Please edit the title to just “ 25 Years Ago: ‘Saturday Night Live’ Demands ‘More Cowbell’”
I liked Ferrell but he’s dead to me now.
I got a Fevah...
One of the great sketches of SNL. I don’t like Ferrel’s leftist politics but he is funny.
Bruce Dickinson: “Easy, guys... I put my pants on just like the rest of you - one leg at a time. Except, when my pants are on, I make gold records.”
Explore the space.
Always wondered if they intentionally used the name of the Iron Maiden singer.
SNL died when Belushi and Ackroyd left.
Not mentioned here, Walken said the sketch “ruined his life”.
https://www.indiewire.com/news/general-news/christopher-walken-told-will-ferrell-more-cowbell-ruined-life-1235086691/#:~:text=Christopher%20Walken%20Told%20Will%20Ferrell%20‘More%20Cowbell’%20Sketch%20on%20’,curtain%20call%20and%20bang%20them.

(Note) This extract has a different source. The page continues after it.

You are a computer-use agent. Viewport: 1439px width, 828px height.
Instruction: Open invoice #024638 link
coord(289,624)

There’s a very intricate backstory to the skit. As for Bruce…
Bruce Dickinson was a mid-level manager at Columbia Records whose name appears on a Blue Öyster Cult greatest hits CD as the “reissue producer”. This Bruce Dickinson is not the vocalist for British heavy metal band Iron Maiden, hence the humor in his boastful declaration of being “THE Bruce Dickinson”, as the character was based upon a far less famous figure.
Hell. I’m old enough to remember when SNL was a comedy show, not a political propaganda show. Ahhhhh. The good old days.

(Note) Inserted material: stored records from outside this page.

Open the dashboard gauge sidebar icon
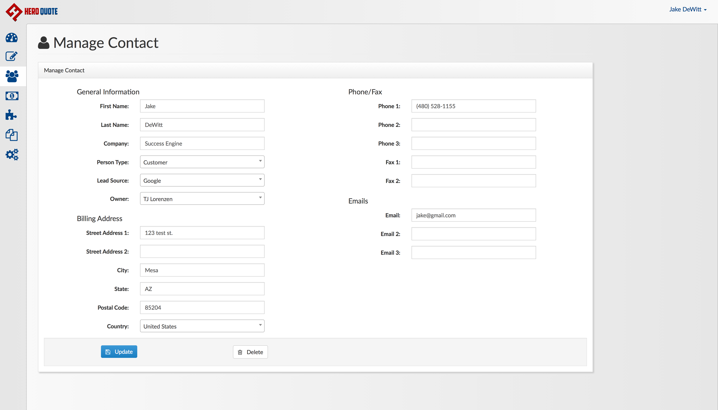This screenshot has height=410, width=718. pyautogui.click(x=12, y=38)
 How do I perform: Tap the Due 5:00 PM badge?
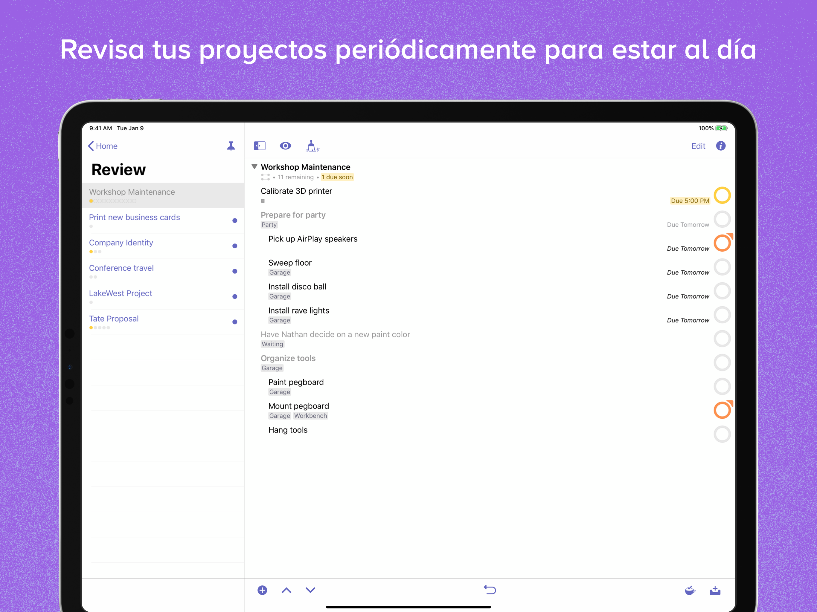690,200
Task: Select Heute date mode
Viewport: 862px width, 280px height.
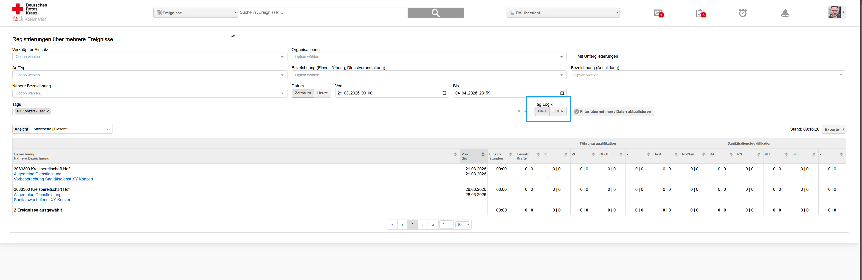Action: [322, 93]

Never liked Ferrell. Detest him now.
Never liked him either.
One of the funniest skits I’ve seen but to me the real stars were Walken and Jimmy Fallon - who could not stop laughing.
Walken did other funny stuff on SNL - like this one with the census taker... https://www.nbc.com/saturday-night-live/video/the-census/2749920
He started out as a dancer... https://www.youtube.com/watch?v=wCDIYvFmgW8
I saw a video of a classically trained voice coach who had only seen the SNL skit and then listened to Don't Fear the Reaper. She picked up on a ratchet in the background. The song has enough cowbell but really needed more ratchet.
but Christopher Walken's another story.
Then again, any guy who can carry a watch like that for years to preserve another guy's legacy can't be all bad.
That Pulp Fiction Walken image is on a tshirt.
It’d be either the best or worst shirt to wear in public.
I just find some actors/comedians not talented or funny. And others talk off script and turn out to be @$$holes. Will Ferrell hits the trifecta.